Passage to read Start Marker

Violations are labeled and penalties assigned according to severity and rule type. No audit signals are leaked to agent code at runtime.
Illustrative Violations
- Resource-scope breach (V-OR): Agent invokes a resource not on the whitelist.
- Tool-forbidden breach (V-OT): Role attempts a high-privilege tool denied by policy.
- Information disclosure (V-ID): Out-of-scope user data routed to unauthorized recipient.
- Execution fidelity fault: Workflow skips essential tool steps, as judged by rubric weights.
- Perturbation failure: Canary string (e.g., SQL injection) propagates through agent’s action, flagged during robustness checks.
Emergent findings show that correct final outputs often correlate poorly with safe execution: mid-trajectory breaches occur undetected by terminal-output benchmarks, and violations scale with trajectory length and inter-agent communication.
5. Architecture, Workflow, and Integration Protocols
HarnessAudit-Bench is constructed for modularity and extensibility, generalizing protocols established in BenchGuard (Tu et al., 27 Apr 2026). Its workflow comprises:
- Ingestion Layer: Parses a standardized directory structure into {INST, GT, EVAL, ENV} sets per task.
- Definition-Level Audits: Six-stage protocol verifies task specification, ground-truth alignment, evaluation-logic congruence, instruction quality, and environment integrity, deduplicating findings and calibrating confidence in claims.
- Execution-Level Audits: When agent traces are provided, the system cross-references execution with expected traces, elevating confidence for witnessed misbehaviors and supplying evidence for edge-case bugs invisible to static analysis.
- Consolidation and Reporting: All findings—categorized by source, severity, and confidence (Confirmed, Likely, Possible)—are merged into JSON reports extensible for CI/CD and dashboard triage.

Passage to read End Marker

**What the task asks:** Retype the whole passage on HarnessAudit-Bench violations and architecture word for word.

Supplied records Start Marker

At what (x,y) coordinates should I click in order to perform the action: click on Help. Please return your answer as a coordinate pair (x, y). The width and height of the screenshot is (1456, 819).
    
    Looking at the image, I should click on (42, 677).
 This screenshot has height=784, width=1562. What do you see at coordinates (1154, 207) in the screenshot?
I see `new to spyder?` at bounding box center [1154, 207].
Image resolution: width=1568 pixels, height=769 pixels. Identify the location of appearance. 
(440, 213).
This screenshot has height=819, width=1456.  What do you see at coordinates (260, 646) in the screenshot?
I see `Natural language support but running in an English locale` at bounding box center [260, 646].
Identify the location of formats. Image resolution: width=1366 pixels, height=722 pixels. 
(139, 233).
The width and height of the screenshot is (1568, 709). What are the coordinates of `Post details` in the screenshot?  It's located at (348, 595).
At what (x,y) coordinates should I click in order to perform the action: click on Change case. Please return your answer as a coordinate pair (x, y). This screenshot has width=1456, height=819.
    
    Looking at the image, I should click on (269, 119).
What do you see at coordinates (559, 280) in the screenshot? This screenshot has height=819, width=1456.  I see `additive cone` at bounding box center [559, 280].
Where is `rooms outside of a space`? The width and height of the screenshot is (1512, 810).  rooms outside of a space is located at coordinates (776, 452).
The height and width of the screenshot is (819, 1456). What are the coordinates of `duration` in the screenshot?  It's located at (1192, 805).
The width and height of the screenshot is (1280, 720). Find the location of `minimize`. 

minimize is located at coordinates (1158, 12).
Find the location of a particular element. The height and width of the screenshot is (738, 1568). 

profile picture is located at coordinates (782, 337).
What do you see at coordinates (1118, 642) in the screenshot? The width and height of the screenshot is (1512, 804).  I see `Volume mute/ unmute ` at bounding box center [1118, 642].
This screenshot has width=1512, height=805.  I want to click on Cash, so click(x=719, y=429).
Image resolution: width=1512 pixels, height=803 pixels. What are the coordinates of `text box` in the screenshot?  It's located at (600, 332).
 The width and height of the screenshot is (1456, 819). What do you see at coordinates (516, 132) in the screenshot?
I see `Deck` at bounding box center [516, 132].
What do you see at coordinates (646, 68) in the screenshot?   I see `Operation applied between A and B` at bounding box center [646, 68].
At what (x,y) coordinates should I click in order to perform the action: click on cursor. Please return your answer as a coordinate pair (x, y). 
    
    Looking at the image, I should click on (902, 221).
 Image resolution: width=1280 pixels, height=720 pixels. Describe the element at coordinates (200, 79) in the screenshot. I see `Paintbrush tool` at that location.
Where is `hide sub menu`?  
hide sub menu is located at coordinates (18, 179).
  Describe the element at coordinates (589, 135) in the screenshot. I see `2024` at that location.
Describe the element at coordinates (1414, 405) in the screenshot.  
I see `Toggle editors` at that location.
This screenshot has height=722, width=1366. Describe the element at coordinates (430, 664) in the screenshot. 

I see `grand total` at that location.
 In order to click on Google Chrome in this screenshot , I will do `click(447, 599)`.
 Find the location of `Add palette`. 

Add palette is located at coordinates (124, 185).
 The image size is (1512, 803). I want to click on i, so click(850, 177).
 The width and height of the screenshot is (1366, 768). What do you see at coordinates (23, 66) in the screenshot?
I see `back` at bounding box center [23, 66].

Supplied records End Marker

**Output for this task:**
Violations are labeled and penalties assigned according to severity and rule type. No audit signals are leaked to agent code at runtime.
Illustrative Violations
- Resource-scope breach (V-OR): Agent invokes a resource not on the whitelist.
- Tool-forbidden breach (V-OT): Role attempts a high-privilege tool denied by policy.
- Information disclosure (V-ID): Out-of-scope user data routed to unauthorized recipient.
- Execution fidelity fault: Workflow skips essential tool steps, as judged by rubric weights.
- Perturbation failure: Canary string (e.g., SQL injection) propagates through agent’s action, flagged during robustness checks.
Emergent findings show that correct final outputs often correlate poorly with safe execution: mid-trajectory breaches occur undetected by terminal-output benchmarks, and violations scale with trajectory length and inter-agent communication.
5. Architecture, Workflow, and Integration Protocols
HarnessAudit-Bench is constructed for modularity and extensibility, generalizing protocols established in BenchGuard (Tu et al., 27 Apr 2026). Its workflow comprises:
- Ingestion Layer: Parses a standardized directory structure into {INST, GT, EVAL, ENV} sets per task.
- Definition-Level Audits: Six-stage protocol verifies task specification, ground-truth alignment, evaluation-logic congruence, instruction quality, and environment integrity, deduplicating findings and calibrating confidence in claims.
- Execution-Level Audits: When agent traces are provided, the system cross-references execution with expected traces, elevating confidence for witnessed misbehaviors and supplying evidence for edge-case bugs invisible to static analysis.
- Consolidation and Reporting: All findings—categorized by source, severity, and confidence (Confirmed, Likely, Possible)—are merged into JSON reports extensible for CI/CD and dashboard triage.